== SUPPLIED DATA ==
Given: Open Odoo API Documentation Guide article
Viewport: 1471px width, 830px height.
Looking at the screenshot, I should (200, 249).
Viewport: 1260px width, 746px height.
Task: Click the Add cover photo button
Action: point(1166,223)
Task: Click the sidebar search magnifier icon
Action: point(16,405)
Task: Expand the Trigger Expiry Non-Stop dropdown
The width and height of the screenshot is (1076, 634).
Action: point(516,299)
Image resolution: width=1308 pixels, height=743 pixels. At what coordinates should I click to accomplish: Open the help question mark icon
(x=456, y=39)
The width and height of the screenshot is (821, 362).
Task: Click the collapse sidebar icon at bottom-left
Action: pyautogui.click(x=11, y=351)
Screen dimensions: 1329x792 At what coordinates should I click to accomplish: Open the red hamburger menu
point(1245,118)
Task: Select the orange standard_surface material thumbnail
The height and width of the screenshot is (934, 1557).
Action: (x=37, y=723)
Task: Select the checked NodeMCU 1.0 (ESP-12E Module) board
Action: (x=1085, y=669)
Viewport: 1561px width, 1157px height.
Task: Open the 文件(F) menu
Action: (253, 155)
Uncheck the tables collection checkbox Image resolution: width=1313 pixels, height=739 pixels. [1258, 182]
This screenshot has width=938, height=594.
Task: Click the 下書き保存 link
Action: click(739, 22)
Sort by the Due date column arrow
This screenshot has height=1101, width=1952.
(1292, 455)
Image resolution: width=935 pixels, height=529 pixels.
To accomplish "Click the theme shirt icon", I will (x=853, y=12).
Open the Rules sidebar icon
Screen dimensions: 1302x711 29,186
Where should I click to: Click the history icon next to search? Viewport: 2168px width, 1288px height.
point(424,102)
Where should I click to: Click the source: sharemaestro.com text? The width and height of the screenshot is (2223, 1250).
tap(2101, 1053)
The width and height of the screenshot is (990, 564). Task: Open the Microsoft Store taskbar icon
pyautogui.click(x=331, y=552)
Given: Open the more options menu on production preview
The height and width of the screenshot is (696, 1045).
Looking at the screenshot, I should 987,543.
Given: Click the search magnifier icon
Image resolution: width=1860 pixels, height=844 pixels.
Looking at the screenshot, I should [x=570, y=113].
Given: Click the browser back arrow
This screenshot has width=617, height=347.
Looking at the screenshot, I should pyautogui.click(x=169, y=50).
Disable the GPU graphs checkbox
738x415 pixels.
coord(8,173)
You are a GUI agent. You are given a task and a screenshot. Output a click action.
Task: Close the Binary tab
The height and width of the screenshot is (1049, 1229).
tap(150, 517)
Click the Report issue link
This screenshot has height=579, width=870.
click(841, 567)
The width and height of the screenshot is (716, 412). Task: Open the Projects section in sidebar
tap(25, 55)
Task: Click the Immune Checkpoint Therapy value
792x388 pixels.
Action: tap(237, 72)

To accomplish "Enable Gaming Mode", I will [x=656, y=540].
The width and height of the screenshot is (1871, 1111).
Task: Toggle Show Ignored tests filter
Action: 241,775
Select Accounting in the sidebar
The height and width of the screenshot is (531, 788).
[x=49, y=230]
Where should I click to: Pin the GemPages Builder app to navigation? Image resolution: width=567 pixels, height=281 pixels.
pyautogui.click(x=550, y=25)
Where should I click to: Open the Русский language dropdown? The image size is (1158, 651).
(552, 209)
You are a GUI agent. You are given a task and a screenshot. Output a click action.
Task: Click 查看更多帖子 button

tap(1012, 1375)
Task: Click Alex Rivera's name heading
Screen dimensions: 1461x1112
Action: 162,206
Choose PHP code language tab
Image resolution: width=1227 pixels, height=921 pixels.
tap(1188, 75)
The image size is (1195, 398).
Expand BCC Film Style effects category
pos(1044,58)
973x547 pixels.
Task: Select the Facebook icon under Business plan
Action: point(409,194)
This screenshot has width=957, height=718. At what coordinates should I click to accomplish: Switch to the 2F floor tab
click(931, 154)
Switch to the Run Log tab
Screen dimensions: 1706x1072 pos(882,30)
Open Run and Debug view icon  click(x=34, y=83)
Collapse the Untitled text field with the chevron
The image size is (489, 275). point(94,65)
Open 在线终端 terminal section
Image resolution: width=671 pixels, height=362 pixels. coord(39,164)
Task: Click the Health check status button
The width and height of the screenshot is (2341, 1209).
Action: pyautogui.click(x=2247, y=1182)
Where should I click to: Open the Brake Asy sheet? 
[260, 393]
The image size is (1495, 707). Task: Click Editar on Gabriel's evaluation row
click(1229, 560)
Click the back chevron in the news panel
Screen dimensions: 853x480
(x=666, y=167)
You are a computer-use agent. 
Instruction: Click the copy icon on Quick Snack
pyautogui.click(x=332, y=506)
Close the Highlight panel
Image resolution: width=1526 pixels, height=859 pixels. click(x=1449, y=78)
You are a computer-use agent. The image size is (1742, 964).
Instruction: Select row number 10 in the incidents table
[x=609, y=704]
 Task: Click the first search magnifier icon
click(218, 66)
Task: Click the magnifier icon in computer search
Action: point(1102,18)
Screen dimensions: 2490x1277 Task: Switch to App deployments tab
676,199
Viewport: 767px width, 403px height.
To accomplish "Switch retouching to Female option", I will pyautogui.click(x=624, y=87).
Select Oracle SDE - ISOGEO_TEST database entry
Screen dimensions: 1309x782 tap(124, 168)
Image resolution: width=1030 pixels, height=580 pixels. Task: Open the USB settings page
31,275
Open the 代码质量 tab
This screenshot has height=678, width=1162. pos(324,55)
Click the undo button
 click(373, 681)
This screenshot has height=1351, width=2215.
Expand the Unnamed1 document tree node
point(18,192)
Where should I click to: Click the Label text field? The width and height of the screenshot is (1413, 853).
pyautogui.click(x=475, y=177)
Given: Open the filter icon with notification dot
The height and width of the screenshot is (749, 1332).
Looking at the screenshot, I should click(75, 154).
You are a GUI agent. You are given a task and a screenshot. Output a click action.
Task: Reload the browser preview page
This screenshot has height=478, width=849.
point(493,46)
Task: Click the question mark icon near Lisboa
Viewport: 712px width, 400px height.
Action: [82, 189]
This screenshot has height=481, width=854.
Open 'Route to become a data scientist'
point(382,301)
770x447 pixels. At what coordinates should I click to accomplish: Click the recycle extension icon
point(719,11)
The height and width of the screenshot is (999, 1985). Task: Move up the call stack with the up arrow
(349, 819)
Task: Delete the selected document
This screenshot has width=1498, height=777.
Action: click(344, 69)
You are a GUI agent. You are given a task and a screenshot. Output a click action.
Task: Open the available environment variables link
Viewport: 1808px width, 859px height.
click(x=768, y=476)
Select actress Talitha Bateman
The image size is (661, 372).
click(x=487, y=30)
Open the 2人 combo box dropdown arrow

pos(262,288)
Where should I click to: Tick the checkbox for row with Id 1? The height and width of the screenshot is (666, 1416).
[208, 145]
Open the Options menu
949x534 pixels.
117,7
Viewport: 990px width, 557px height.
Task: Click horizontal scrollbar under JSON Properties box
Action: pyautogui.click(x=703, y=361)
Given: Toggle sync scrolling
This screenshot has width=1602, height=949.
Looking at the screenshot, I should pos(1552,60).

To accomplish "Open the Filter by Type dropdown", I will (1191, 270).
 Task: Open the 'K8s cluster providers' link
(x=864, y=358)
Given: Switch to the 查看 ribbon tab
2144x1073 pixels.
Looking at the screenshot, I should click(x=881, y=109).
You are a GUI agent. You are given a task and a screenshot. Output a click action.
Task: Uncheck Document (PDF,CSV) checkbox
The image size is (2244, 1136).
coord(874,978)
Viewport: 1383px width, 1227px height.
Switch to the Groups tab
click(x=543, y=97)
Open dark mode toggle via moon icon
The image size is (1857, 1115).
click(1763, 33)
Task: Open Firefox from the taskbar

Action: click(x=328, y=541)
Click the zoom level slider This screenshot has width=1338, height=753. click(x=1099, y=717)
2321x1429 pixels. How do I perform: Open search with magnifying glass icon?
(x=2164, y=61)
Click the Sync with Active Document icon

== YOUR ASSIGNMENT ==
There is a line with "Uncheck the tables" and a line with "Image resolution: width=935" above. Copy exactly those two lines and all lines between them, with nothing else.

== EXERCISE OUTPUT ==
Uncheck the tables collection checkbox Image resolution: width=1313 pixels, height=739 pixels. [1258, 182]
This screenshot has width=938, height=594.
Task: Click the 下書き保存 link
Action: click(739, 22)
Sort by the Due date column arrow
This screenshot has height=1101, width=1952.
(1292, 455)
Image resolution: width=935 pixels, height=529 pixels.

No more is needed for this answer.